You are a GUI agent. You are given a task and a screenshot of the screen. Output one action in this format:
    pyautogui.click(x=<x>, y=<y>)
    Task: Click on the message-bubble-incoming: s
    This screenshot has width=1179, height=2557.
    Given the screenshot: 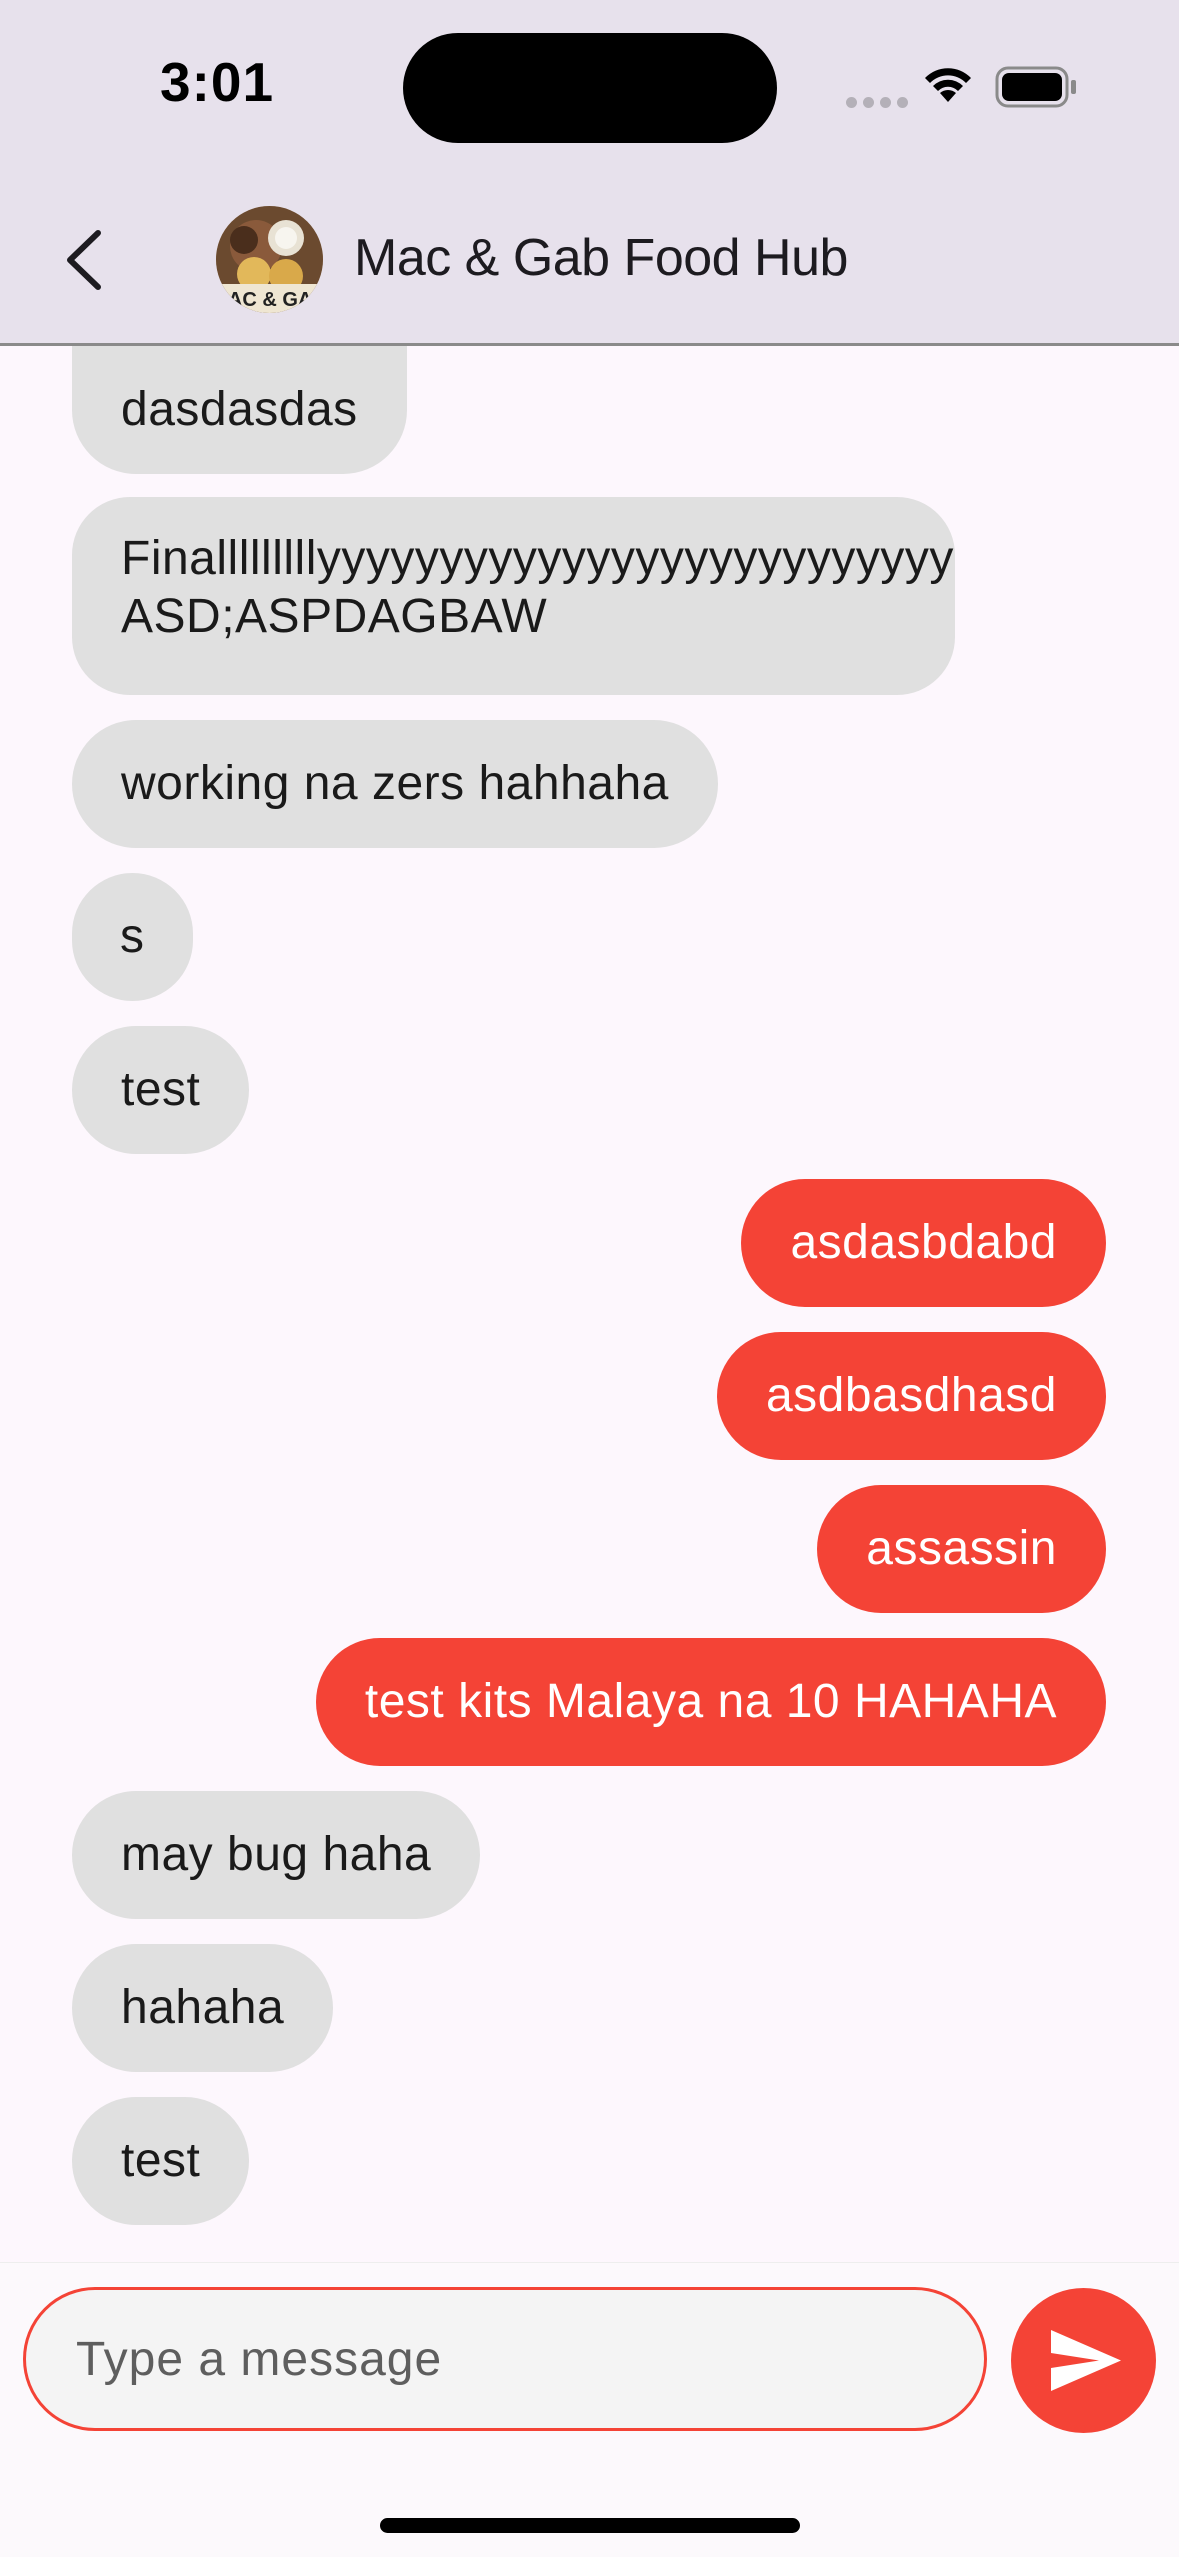 What is the action you would take?
    pyautogui.click(x=132, y=937)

* * * *

Return the rows word for word, starting at their first line and ending at the line that contains "This screenshot has".

* _Problem solution_:
You are a GUI agent. You are given a task and a screenshot of the screen. Output one action in this format:
    pyautogui.click(x=<x>, y=<y>)
    Task: Click on the message-bubble-incoming: s
    This screenshot has width=1179, height=2557.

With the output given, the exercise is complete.